▸ What is expected:
Repeat exactly, and nothing more, the lines from the one that includes "Image resolution: width=661" through the final line of the entries; skip the pictures.

(Data for this task)

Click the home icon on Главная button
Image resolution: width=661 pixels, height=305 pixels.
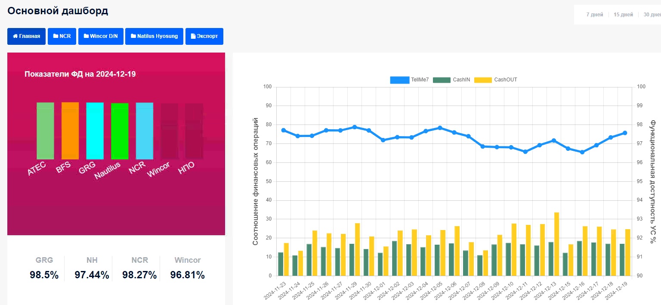pos(15,37)
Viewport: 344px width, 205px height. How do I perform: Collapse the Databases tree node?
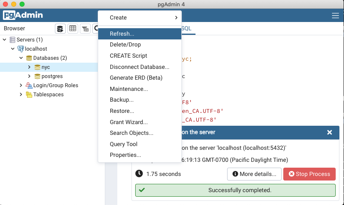coord(21,58)
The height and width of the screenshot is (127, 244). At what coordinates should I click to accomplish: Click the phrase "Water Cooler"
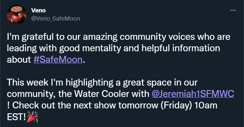pyautogui.click(x=102, y=94)
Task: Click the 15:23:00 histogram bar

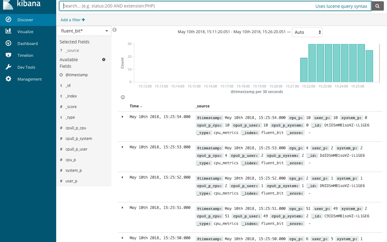Action: [329, 63]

(End Data for this task)

▸ Solution for this exercise:
Image resolution: width=661 pixels, height=305 pixels.
pos(15,37)
Viewport: 344px width, 205px height. How do I perform: Collapse the Databases tree node?
coord(21,58)
The height and width of the screenshot is (127, 244). At what coordinates should I click to accomplish: Click the phrase "Water Cooler"
pyautogui.click(x=102, y=94)
Task: Click the 15:23:00 histogram bar

Action: [329, 63]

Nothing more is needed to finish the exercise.